Ces trois étapes s’enchaînent de manière ordonnée pour aboutir à la formation d’un pont isopeptidique entre la glycine C-terminale (G76) de l’ubiquitine et une lysine du substrat, assurant ainsi la fixation covalente du signal ubiquitine.

Transfert de l'ubiquitine sur E3

L'enzyme ligase (E3) catalyse la formation d’un pont isopeptidique entre le groupe carboxyle de la glycine terminale (G76) de l’ubiquitine et le groupe ε-amine d’une lysine du substrat, i.e. catalyse facilitée par l'énergie stockée dans la liaison thioester E2~Ub selon deux mécanismes :

• directement, de l’enzyme E2 vers le substrat, dans le cas des E3 de type RING,
• indirectement, par l’intermédiaire d’un thioester transitoire formé sur la cystéine catalytique de l’E3, caractéristique des familles HECT et RBR.

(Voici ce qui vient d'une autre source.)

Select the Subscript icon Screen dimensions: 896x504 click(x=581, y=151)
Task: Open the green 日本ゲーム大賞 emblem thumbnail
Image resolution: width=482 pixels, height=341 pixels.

1. L’activité de l’enzyme E3 ne se limite pas à transférer mécaniquement l’ubiquitine : elle consiste avant tout à organiser la configuration catalytiquement réactive entre les partenaires du complexe.

a. E3 stabilise la conformation activée d’E2~Ub.

• 

  L’E3 induit une déformation conformationnelle du complexe E2~Ub, en particulier au niveau de la liaison thioester entre E2 et l’ubiquitine.
• Cette contrainte structurelle place l’ubiquitine dans un état " tendu " ou activé, favorable à la rupture contrôlée de la liaison thioester et au transfert du groupement carbonyle terminal vers le substrat.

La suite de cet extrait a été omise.